[[ Records for this exercise, beginning ]]
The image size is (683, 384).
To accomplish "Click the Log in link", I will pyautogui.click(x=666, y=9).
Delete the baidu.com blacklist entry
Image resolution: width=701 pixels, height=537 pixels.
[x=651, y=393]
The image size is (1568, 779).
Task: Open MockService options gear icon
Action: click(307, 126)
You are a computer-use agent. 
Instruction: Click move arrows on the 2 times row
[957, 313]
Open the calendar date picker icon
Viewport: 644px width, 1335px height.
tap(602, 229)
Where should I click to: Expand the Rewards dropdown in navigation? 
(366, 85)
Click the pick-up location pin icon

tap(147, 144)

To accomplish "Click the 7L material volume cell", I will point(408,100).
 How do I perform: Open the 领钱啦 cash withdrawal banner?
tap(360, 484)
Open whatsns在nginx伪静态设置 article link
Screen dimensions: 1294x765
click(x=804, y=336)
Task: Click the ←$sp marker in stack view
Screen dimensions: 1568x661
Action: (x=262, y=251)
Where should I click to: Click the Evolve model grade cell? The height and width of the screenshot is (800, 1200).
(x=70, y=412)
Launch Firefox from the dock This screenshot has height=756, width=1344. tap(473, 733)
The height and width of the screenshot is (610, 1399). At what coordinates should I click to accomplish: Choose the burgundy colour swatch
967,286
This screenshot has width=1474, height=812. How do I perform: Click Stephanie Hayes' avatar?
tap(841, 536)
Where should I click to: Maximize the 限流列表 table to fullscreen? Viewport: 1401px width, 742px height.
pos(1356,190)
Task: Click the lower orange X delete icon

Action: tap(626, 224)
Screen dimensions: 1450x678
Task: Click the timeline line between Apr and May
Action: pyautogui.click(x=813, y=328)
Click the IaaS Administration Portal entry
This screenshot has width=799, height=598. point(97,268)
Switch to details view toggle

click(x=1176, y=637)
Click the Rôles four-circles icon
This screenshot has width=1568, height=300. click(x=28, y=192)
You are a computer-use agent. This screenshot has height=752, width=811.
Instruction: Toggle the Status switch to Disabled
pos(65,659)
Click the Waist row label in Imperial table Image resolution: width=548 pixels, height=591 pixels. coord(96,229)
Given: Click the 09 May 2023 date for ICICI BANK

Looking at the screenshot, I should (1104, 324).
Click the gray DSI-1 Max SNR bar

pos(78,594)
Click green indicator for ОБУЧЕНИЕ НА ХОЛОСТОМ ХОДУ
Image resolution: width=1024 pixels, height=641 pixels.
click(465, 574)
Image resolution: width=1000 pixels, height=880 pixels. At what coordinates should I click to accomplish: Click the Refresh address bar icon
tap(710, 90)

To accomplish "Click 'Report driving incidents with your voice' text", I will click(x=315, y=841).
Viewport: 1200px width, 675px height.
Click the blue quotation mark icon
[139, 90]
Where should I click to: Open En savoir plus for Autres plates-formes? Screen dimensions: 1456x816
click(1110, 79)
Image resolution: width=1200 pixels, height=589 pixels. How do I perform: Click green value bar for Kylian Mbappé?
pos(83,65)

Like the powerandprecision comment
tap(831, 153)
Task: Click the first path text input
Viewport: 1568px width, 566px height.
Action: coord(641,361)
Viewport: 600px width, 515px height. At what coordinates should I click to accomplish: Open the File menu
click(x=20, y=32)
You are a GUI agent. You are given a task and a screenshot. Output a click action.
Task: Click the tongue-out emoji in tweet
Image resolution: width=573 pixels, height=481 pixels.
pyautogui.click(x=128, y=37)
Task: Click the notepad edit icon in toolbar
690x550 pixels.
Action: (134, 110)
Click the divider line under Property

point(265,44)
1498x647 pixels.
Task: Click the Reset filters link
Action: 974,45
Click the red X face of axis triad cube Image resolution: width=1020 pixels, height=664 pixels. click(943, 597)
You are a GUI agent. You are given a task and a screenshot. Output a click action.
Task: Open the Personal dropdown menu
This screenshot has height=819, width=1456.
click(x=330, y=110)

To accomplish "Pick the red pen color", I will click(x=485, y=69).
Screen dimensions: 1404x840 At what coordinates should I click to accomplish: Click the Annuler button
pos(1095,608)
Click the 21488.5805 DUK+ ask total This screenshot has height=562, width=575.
[[ Records for this exercise, end ]]
Count up the lines in the entries above where the word "text" appears, and give the figure with nothing added.

Exercise solution
2